For renters and balcony dwellers, this is one of the most cost-effective patio upgrades you can make.
10. Turn It Into a Mobile Art Display or Photo Stand
Artists and hobbyists know the struggle: you need a place to display ongoing work, or somewhere to set reference photos, canvases, sketchbooks, or materials. A TV tray becomes an adjustable platform for creativity.
Photographers use them for small backdrops. Painters use them to hold palettes and brushes. Crafters use them as portable staging areas.
Decorators use them for seasonal displays—mini pumpkins in fall, candles in winter, flowers in spring. They can hold framed photos like a small personal gallery.
Because the surface is flat and movable, you control lighting, angle, and height without bulky equipment.
But beyond these ten specific projects, the real brilliance of Goodwill trays is what they reveal about modern reuse. Our homes are full of expensive furniture that tries to be everything—desks with built-in chargers, bar carts with wheels, plant stands with geometric legs. Yet these thrift trays accomplish the same tasks with far more flexibility.
A tray has one job: hold.
But in your hands, it becomes whatever space requires.
This is why DIY creators adore them.
This is why interior designers love them as budget hacks.
This is why minimalists use them instead of bulky furniture.

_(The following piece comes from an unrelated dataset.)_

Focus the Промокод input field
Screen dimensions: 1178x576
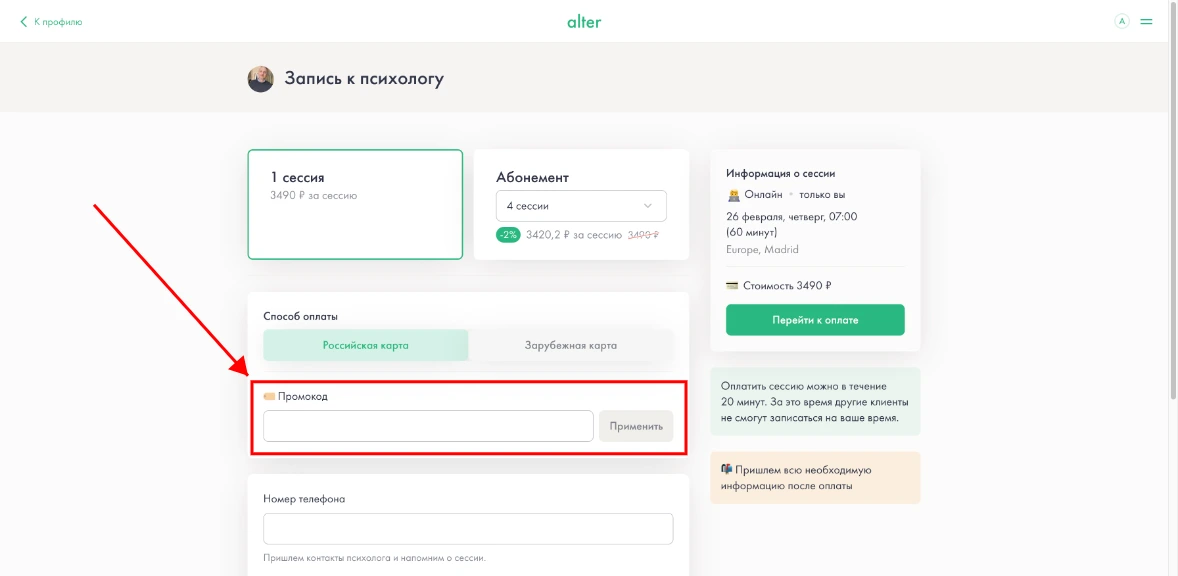coord(428,426)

This is why renters swear by them—they adapt to every move.
And here’s the hidden truth:
Most older TV trays were built better than the cheap versions sold today. Solid wood. Strong joints. Metal hardware. Smooth sanding. They were built to survive decades of use. When you buy one from Goodwill, you’re saving a piece of durable craftsmanship that would otherwise go to waste.
Sanding revives it.
Paint transforms it.
Stain modernizes it.
Hardware elevates it.
You are not buying junk—you are reclaiming potential.
Even the flaws tell a story worth keeping.
A tiny scratch? Sand it.
A sticky price tag? Remove it with heat.
A wobbly leg? Tighten two screws.
A water ring? Cover it with stain.
Every imperfection becomes a way to add character, not a reason to discard it.

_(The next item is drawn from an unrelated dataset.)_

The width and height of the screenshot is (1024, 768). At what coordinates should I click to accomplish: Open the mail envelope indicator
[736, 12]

The environmental impact matters too. Every tray reused is one less piece of wood in a landfill, one less new table produced, one less item shipped across the world. You are extending the life of something that was designed to last.

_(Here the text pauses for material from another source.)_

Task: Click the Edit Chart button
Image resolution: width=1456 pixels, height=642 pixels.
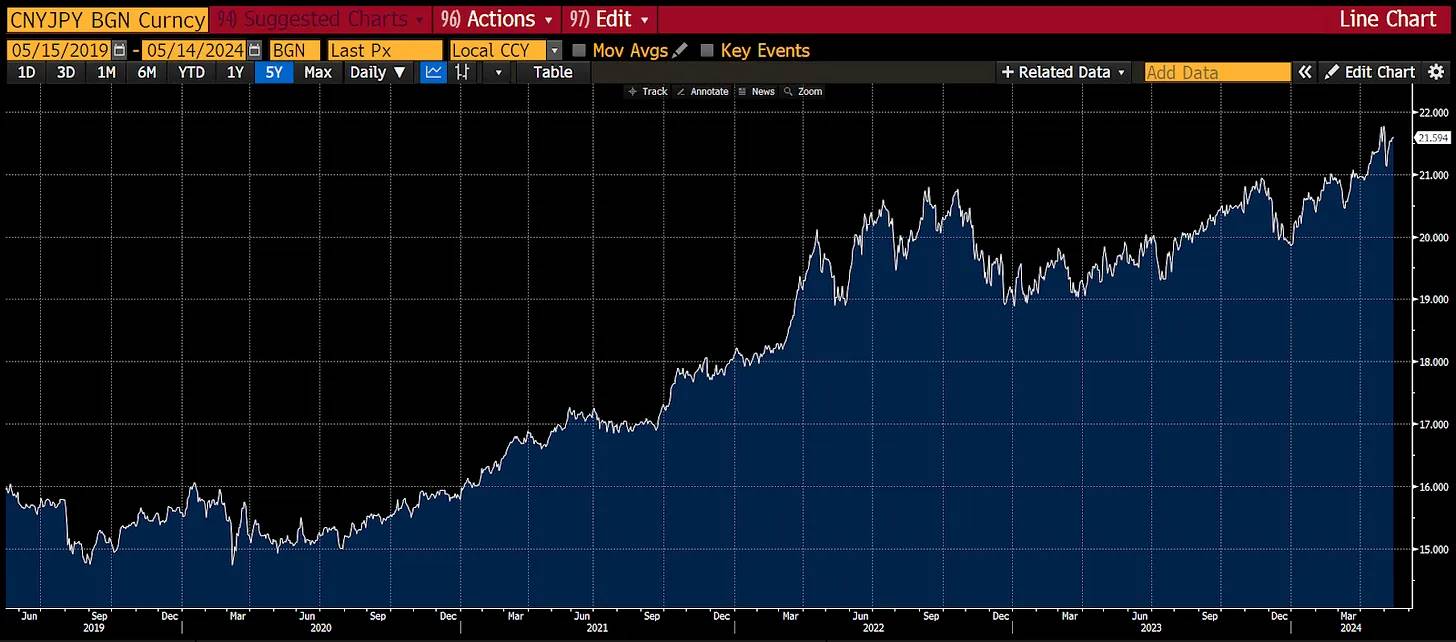Action: point(1370,72)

And perhaps more than anything, these trays become conversation pieces. When someone compliments your nightstand or patio table and you say, “Oh, I made it from a $5 Goodwill tray,” their eyes widen. Suddenly they begin imagining possibilities in their own homes.
Reuse spreads through inspiration.
The beauty of these trays is not that they’re nostalgic.
It’s that they’re endlessly adaptable.
You shape them.
They shape your space.
Whether you turn a tray into a work desk, a plant stand, a kids’ table, or an entryway organizer, you’re doing something that honors both creativity and practicality. You’re making your home more functional without spending money on cheap mass-produced furniture.
In the end, the overlooked tray becomes a lesson:
Great design doesn’t require big budgets.
It requires imagination, willingness, and a secondhand aisle no one else pays attention to.
Goodwill trays are not scraps.
They are blueprints.
Raw material.
Untapped usefulness.
And once you realize how powerful they are, you’ll never walk past one again without imagining what it could become next.